There wasn’t much space in the apartment. Clothes nearly filled an
entire room. The bathroom sink was lined with lip gloss and hair
products.
Chrissi, her husband Chris and their 1-year-old child Christian,
lost any semblance of privacy.
But they were happy to help out.
“I was trying to take as much pressure off my parents as
possible,” said Chrissi Jennings, a personal trainer at Fitness
Patrol in Corona del Mar. “I was mostly stressed out that they felt
uncomfortable.”
Chrissi Jennings signed paperwork so her two younger sisters,
17-year-old Shelby and 14-year-old Macall, could enroll at Corona del
Mar High School.
While Shelby was idling in the main office, she met fellow senior
Andrea Dort. The two immediately hit it off.
“We had the same interests, like shopping and laying out at the
beach.” Dort said. “There was a bond between us.”
Macall made friends instantly, as well. A softball player back in
New Orleans, she found a connection with 15-year-old Rene Mycorn, a
freshman softball player at Corona del Mar High.
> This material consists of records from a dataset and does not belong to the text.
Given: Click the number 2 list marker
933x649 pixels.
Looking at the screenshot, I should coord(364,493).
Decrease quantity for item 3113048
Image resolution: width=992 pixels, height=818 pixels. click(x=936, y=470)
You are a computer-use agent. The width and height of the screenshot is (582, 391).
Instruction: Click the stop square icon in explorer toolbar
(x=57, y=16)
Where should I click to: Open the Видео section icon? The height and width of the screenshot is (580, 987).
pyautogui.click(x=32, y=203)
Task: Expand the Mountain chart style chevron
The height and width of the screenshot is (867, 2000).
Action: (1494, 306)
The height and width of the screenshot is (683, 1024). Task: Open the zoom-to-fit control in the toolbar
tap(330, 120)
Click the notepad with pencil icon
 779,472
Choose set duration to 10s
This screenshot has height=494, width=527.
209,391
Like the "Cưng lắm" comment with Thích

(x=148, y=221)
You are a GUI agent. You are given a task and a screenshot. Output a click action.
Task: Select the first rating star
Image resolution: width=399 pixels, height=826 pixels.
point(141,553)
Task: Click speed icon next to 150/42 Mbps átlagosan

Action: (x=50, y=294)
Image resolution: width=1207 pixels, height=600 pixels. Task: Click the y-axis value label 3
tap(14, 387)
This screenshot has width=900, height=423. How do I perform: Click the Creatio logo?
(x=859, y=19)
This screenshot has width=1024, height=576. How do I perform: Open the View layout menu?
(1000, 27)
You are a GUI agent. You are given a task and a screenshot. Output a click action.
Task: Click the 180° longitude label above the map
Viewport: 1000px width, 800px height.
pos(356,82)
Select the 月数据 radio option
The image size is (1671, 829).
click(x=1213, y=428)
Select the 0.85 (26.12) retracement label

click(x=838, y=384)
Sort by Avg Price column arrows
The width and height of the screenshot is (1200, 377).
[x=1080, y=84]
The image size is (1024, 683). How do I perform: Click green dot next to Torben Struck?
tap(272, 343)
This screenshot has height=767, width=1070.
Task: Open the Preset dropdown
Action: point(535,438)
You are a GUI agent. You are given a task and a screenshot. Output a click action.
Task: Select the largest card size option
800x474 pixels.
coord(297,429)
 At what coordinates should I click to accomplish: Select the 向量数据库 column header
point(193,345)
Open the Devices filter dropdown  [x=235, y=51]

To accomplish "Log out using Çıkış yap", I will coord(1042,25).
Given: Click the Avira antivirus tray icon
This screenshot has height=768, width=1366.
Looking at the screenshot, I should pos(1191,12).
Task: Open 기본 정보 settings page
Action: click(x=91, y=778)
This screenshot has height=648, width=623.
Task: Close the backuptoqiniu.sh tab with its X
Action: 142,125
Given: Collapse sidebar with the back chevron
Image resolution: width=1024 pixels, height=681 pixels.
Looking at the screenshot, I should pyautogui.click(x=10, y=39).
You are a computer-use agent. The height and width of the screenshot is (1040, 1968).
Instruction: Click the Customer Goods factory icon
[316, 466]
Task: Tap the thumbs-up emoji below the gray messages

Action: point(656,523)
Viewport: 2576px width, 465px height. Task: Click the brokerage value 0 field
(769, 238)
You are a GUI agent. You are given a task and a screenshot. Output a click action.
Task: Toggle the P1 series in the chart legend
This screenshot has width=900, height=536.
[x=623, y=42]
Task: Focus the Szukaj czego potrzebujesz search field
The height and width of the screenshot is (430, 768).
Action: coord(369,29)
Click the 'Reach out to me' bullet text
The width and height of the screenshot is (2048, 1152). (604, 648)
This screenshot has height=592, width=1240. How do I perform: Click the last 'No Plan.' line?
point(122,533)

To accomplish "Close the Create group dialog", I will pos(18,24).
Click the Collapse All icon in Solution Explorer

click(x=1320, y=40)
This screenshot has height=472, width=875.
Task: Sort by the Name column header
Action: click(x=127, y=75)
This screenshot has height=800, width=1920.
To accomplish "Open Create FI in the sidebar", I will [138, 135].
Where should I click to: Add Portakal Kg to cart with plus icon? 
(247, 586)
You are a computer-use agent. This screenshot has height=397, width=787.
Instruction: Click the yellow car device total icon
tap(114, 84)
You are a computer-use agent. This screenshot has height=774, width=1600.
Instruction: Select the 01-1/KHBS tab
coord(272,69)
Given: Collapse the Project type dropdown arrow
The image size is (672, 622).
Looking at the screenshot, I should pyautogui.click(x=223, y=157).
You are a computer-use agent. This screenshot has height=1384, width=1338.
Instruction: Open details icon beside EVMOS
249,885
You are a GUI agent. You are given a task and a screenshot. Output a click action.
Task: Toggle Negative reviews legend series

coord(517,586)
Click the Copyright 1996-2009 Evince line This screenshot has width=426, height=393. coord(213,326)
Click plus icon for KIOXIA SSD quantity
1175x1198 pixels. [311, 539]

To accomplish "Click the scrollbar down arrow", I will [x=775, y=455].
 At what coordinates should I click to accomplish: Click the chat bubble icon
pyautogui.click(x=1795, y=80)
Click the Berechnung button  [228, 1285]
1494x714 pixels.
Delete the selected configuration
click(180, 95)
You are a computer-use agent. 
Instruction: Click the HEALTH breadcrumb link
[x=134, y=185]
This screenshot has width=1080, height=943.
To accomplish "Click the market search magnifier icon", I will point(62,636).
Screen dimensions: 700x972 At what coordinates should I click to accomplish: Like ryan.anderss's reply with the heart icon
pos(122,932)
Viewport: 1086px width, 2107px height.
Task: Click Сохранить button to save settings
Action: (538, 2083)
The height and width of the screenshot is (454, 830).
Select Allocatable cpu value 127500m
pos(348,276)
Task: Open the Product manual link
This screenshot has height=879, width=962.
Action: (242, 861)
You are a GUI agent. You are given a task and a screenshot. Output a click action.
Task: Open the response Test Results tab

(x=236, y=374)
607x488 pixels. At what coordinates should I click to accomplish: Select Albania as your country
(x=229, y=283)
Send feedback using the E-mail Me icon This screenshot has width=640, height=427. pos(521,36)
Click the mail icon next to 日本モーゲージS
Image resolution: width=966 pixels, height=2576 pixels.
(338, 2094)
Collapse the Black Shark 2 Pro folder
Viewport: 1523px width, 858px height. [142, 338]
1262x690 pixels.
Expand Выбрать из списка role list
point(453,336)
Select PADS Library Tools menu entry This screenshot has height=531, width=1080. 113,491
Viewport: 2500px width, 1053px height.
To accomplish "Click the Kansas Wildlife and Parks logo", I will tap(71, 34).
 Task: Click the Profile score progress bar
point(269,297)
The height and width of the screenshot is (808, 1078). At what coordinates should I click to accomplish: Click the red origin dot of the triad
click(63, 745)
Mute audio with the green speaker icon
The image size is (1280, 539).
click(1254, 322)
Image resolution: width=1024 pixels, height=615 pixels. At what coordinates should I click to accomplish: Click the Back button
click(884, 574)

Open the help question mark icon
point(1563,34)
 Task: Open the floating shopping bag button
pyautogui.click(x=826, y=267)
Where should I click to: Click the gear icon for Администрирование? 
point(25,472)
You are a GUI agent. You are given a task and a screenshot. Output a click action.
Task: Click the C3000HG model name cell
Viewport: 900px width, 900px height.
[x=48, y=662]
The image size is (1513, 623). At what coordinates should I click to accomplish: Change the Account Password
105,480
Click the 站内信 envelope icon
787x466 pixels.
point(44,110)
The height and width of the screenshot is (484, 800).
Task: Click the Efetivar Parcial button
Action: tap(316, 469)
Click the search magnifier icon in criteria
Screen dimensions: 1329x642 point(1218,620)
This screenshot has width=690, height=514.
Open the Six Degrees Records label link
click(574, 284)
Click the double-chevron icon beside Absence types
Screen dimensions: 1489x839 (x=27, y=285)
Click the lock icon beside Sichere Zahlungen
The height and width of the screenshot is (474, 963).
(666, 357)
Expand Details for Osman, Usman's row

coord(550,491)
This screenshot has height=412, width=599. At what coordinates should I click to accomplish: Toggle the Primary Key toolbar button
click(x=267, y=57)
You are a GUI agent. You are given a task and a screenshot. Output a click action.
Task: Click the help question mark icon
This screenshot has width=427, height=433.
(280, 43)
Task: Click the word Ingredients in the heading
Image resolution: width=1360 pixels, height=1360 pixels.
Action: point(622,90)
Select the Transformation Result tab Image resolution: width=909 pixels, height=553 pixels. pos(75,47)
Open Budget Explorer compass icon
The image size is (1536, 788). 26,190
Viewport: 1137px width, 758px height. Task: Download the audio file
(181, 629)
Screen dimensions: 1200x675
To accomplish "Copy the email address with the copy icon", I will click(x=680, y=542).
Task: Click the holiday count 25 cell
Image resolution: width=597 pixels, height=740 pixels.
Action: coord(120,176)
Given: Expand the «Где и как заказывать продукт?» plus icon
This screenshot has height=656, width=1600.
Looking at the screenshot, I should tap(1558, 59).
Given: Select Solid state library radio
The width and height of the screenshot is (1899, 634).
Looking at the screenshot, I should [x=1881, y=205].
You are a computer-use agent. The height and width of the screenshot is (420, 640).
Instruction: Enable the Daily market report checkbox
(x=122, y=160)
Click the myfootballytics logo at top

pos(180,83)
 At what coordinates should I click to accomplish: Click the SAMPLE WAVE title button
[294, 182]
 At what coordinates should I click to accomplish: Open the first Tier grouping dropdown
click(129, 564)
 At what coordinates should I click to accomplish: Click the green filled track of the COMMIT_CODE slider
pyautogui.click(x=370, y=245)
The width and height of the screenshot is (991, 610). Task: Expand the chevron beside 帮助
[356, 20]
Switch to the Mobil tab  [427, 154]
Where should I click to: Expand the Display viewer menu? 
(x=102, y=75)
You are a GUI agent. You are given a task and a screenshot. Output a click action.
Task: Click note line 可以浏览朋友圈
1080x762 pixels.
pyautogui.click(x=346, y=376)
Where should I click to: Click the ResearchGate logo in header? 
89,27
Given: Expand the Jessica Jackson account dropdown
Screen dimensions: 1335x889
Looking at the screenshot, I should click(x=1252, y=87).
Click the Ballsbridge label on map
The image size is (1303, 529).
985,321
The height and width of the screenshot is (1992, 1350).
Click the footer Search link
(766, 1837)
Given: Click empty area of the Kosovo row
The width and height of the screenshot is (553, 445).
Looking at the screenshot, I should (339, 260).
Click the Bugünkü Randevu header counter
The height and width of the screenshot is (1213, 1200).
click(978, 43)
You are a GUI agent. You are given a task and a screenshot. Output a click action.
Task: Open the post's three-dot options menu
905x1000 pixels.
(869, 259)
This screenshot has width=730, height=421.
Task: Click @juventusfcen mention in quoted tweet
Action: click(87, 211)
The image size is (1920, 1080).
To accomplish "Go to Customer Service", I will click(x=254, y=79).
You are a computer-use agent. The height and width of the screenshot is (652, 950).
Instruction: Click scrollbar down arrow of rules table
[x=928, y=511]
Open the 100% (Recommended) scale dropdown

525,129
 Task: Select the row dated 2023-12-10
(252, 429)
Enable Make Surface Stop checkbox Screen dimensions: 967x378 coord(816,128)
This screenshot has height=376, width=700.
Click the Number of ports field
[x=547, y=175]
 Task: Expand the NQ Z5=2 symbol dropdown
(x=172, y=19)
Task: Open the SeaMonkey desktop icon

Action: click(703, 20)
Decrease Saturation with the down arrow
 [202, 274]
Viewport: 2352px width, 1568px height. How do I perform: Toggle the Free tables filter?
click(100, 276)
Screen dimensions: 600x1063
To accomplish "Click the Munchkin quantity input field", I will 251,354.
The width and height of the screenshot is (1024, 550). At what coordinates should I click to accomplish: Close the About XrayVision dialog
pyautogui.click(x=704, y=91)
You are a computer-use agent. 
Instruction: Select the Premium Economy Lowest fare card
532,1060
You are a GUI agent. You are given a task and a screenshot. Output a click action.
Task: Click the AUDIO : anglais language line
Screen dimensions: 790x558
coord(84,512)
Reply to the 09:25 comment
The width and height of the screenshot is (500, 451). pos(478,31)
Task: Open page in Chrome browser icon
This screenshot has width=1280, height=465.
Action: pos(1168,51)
Shelby made the varsity cheer squad and Macall was set to play for
the school’s softball and soccer teams. Rene’s father, Barry Mycorn,
invited Macall to play on his daughter’s travel softball team in
Huntington Beach. He sponsored her fees and also offered to find the
family a place to live at a 50% discount.
“It struck home to me,” Barry Mycorn said. “She’s an athlete like
my daughter, and the girls formed an instant bond.”
Macall and Shelby’s new friends were disappointed to learn that
the sisters wouldn’t be staying at Corona del Mar High School.
Last week, the family learned that the girls’ Catholic school was
set to reopen, and their neighborhood was ready for returning
residents.
“It was sad,” Dort said. “I thought I had made a new friend that
would last for the entire year. We’re going to stay in touch.”
The daughters flew home earlier this week, and Cathie Sheppard was
scheduled to begin her 29-hour drive home this morning. She planned
to spend time with her husband before his football game this weekend.
Cathie Sheppard had returned to the family’s New Orleans home two
weeks after Hurricane Katrina to assess the damage and to pack more
into the car.
“It was horrible,” she said. “Armed guards were watching our
neighborhood. There were trees and bushes everywhere...It probably
looked like pictures from World War II.”
And they were among the lucky ones, because their house is likely
still inhabitable.
No one in the family has been back to see the house since
Hurricane Rita. Cathie Sheppard said she doesn’t expect many signs of
life in the neighborhood.
Her daughters will go to school and come right home, she said,
because there is little else to do.
Cathie Sheppard said while she is anxious to get home, it’s
comforting to know she has a place in Newport Beach.
“It’s amazing how a negative can be turned into a positive,”
Chrissi Jennings said. “The Lord made it so we could all spend time
together.”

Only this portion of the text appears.